DOI: https://doi.org/10.22141/2224-0713.8.110.2019.187889

Indications and contraindications for the surgical treatment of the consequences of damage to the facial nerve

I.V. Tsymbaliuk

Abstract


Background. The problem of restoration of physio-logical facial symmetry is extremely urgent and important in patients with lesions of the facial nerve (FN). The inability to fully express emotions greatly affects the psychological state of patients, and facial asymmetry limits the comfortable stay in society and leads to the emergence of depressive disorders in such a category of patients. The purpose was to determine clear indications and contraindications to the surgical treatment of patients with consequences of injury to the FN. Materials and methods. The results of treatment were analyzed retrospectively in 178 patients with consequences of facial nerve damage, who were operated from 1998 to 2018. Sex distribution was as follows: 117 (65.7 %) women and 61 (34.3 %) men. The diagnostic complex included a clinical evaluation of the severity of FN lesions and electroneuromyographic examination. The patients underwent the following types of surgical treatment: FN neurotization with different donor nerves, FN decompression (including the implantation of device for long-term electrical stimulation), FN neurorrhaphy, FN autografting, static methods of face correction, muscle transposition and more.

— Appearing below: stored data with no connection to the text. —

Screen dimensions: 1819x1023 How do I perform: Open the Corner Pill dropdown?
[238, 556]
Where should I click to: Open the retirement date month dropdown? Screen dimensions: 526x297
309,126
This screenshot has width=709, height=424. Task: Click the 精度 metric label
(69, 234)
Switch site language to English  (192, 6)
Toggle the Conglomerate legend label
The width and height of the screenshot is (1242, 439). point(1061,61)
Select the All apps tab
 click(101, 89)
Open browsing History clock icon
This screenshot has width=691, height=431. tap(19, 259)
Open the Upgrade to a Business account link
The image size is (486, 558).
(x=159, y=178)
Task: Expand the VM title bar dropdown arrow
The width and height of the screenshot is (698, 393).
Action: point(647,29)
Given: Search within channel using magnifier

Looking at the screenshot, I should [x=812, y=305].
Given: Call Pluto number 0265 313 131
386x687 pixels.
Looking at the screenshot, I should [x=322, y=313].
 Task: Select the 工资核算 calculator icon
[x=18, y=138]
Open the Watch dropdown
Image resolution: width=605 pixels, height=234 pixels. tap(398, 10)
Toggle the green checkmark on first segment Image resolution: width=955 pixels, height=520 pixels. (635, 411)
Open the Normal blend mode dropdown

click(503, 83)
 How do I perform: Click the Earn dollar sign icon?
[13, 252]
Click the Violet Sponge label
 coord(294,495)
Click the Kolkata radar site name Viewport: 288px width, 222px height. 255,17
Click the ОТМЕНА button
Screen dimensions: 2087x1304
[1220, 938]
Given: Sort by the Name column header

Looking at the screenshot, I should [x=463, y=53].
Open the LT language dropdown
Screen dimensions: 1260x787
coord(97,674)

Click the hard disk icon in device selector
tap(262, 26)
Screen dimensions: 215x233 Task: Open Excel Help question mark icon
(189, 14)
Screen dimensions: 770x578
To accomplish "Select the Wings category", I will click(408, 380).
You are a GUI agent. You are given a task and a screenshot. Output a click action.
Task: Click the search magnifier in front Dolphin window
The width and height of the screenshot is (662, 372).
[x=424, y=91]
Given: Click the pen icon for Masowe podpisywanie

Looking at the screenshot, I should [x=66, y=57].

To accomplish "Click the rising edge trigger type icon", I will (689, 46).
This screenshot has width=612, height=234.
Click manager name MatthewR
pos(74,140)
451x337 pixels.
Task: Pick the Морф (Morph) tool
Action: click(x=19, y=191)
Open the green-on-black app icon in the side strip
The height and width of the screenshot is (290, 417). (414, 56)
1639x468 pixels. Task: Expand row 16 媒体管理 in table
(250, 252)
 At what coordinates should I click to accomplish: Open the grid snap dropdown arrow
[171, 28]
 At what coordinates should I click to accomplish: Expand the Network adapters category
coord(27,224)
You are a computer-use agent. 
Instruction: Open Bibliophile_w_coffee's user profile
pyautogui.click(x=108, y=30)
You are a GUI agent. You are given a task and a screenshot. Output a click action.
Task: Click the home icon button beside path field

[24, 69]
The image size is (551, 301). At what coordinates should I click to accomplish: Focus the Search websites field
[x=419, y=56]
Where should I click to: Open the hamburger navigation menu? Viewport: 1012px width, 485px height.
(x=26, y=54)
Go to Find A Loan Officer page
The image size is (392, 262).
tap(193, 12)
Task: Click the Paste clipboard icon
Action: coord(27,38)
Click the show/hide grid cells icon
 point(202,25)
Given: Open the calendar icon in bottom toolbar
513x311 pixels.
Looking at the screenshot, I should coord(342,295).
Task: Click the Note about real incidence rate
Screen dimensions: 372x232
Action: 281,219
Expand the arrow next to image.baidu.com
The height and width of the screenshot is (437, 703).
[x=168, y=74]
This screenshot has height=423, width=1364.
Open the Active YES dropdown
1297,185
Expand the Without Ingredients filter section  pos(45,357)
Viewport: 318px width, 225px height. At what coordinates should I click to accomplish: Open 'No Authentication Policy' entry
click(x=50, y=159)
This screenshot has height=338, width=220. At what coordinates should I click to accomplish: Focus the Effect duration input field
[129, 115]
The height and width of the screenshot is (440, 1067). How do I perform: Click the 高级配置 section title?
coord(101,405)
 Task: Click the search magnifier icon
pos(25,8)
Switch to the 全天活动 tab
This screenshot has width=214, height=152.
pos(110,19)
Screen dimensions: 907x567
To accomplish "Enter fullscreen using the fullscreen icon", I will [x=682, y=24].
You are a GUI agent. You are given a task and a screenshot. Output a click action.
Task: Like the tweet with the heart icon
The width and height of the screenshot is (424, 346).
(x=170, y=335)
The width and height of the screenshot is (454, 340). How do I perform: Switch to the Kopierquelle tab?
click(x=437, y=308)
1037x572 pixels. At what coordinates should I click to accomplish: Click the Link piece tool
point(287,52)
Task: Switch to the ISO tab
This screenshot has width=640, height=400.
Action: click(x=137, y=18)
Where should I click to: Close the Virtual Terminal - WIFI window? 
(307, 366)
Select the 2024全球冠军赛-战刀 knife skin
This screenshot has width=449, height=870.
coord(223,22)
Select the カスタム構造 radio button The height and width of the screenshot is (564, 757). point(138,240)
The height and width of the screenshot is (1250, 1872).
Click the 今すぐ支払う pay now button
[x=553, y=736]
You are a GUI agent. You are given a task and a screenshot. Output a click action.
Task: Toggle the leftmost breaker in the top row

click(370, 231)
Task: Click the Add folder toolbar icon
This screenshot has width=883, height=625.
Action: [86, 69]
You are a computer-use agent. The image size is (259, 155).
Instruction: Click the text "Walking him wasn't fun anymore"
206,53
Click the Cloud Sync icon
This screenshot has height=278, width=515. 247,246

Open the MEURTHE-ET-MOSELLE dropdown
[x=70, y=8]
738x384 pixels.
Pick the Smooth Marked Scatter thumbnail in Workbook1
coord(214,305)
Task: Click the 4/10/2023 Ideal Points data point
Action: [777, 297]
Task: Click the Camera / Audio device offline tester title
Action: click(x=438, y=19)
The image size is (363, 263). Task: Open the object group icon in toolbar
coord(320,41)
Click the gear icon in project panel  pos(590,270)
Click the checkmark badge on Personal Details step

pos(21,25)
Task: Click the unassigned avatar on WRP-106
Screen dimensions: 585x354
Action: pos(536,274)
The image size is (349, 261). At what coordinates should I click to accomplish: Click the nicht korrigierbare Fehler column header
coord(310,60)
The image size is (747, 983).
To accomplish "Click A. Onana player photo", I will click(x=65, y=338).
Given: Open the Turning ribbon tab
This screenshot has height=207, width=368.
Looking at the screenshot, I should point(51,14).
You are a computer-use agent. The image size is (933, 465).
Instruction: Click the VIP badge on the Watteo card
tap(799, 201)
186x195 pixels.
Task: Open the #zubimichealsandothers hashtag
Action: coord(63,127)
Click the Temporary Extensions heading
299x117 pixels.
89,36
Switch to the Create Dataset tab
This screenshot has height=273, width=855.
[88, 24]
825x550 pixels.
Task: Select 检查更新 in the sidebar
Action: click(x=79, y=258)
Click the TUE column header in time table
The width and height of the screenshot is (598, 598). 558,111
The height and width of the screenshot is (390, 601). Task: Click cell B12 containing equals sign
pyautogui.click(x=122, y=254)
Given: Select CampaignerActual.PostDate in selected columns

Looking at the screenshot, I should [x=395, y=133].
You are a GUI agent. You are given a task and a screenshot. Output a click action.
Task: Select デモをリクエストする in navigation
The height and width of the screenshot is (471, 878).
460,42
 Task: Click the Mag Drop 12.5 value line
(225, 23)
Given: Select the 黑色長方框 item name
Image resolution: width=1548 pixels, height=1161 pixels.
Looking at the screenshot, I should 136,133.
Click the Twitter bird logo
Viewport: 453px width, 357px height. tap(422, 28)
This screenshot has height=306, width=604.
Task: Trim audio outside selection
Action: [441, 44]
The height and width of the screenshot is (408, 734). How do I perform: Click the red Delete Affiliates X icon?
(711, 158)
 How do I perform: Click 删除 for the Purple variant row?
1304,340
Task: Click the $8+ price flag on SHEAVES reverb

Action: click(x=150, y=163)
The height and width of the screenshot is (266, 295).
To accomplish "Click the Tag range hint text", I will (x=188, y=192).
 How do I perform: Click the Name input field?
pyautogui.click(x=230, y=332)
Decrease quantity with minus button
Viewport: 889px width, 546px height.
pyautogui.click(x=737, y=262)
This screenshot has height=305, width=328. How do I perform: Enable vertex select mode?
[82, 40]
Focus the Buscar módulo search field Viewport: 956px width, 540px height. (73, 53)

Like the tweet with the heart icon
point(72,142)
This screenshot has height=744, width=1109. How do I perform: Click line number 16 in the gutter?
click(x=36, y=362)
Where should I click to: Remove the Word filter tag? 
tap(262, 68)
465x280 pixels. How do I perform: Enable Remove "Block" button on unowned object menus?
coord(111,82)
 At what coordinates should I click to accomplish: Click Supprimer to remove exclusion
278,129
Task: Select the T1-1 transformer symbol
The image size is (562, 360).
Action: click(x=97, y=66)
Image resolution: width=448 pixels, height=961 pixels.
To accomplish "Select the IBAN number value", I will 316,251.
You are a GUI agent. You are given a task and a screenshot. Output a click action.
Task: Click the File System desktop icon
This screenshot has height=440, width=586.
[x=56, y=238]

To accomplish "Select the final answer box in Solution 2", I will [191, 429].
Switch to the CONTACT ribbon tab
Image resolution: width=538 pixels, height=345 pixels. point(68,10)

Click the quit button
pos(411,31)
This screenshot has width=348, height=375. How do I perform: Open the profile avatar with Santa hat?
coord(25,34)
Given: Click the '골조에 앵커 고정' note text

Results. In general, according to the results of surgical treatment by all methods, the effectiveness of the treatment was as follows: 144 patients (80.9 %) achieved the restoration of FN function to grade II–III on the House-Brackmann scale; 34 patients (19.1 %) — to grade IV–V. Good results (up to grade II–III on the House-Brackmann scale) for each treatment method are shown separately: FN decompression — 66.6 %; FN decompression + implantation of device for long-term electrical stimulation) — 93.3 %; FN neurotization + implantation of device for long-term electrical stimulation — 100 %; FN neurorrhaphy — 50 %; FN autografting — 100 %; muscle transposition (temporal muscle) — 100 %; static methods of face correction — 87.5 % of patients. Conclusions. Surgical treatment aimed at restoring the functions of the facial nerve and facial muscles should only be performed if there are clear indications for this and if the conservative treatment was unsuccessful. The best results of the restoration of the FN function are observed in patients, who were operated within a period of up to 12 months after injury.